Exercise: Where a line below includes the word "Kısayolları", copy that line.

Extracted entries:
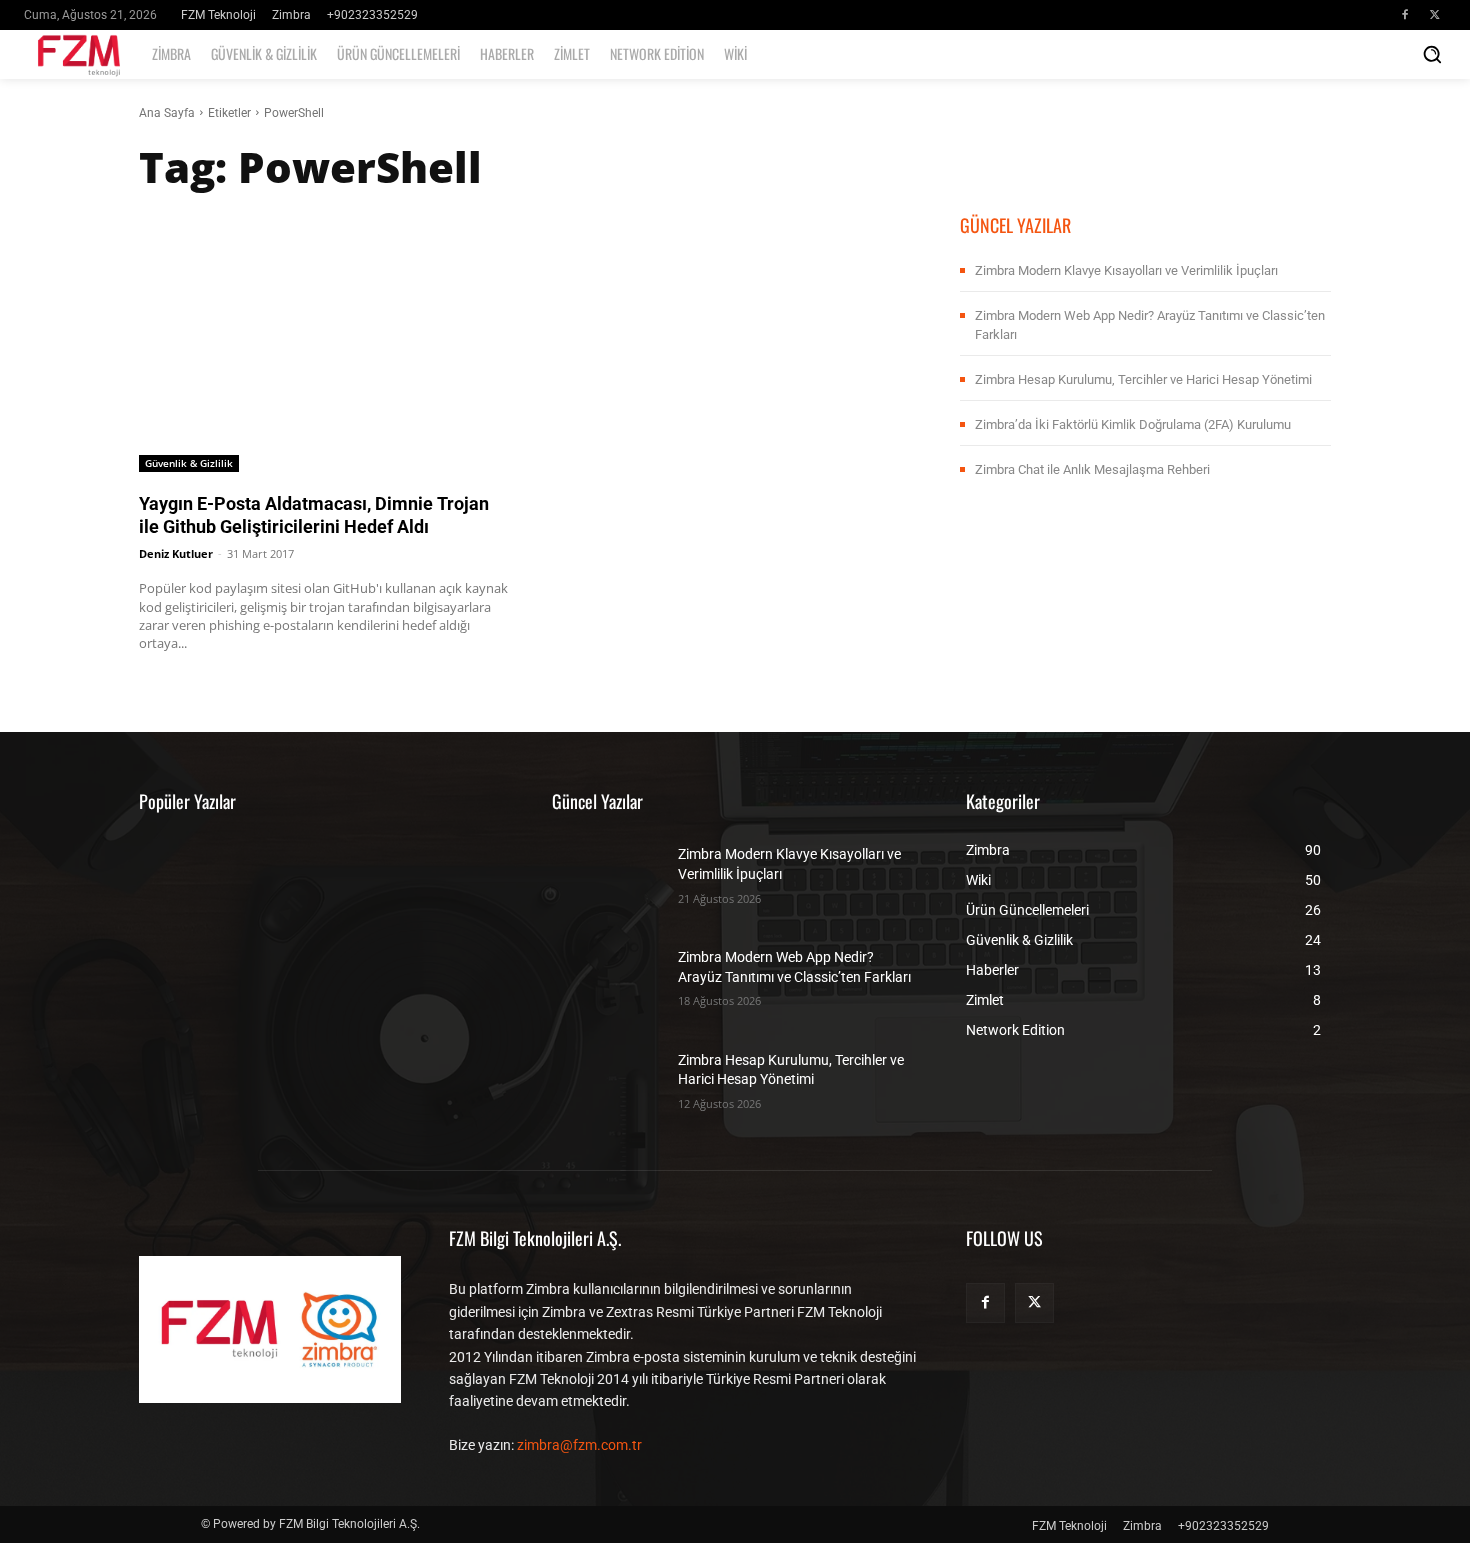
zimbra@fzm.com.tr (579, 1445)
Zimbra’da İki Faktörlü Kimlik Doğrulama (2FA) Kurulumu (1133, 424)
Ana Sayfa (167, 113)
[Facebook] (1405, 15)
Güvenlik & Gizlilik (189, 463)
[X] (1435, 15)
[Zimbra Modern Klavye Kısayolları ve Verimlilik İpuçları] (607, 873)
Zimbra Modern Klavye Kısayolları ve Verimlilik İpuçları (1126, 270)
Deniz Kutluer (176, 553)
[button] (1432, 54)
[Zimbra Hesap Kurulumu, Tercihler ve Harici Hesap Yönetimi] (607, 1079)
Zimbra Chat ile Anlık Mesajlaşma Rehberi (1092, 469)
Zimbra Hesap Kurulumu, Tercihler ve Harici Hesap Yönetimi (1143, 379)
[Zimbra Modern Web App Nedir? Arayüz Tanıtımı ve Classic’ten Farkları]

Task response:
[Zimbra Modern Klavye Kısayolları ve Verimlilik İpuçları] (607, 873)
Zimbra Modern Klavye Kısayolları ve Verimlilik İpuçları (1126, 270)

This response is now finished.